Given data ::
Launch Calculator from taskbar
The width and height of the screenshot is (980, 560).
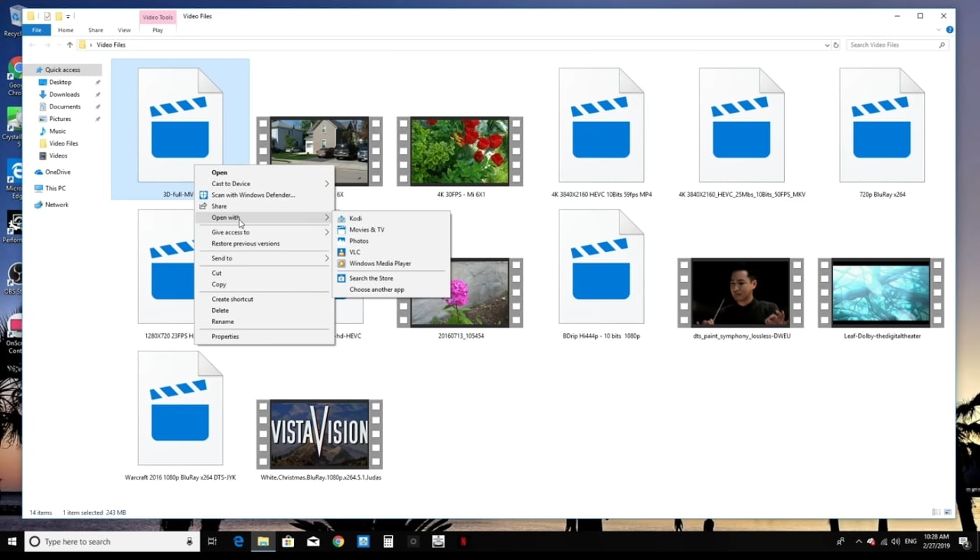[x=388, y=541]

...

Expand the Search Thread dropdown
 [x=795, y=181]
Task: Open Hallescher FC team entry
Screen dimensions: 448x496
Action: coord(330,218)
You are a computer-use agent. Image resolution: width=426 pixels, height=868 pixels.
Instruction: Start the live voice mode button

Work instructions :: Return, unchanged, the run of lines above that opens with the line containing "You are a computer-use" and closes with the line containing "Instruction: Start the live voice mode button". Include both.

Task output ::
You are a computer-use agent. Image resolution: width=426 pixels, height=868 pixels.
Instruction: Start the live voice mode button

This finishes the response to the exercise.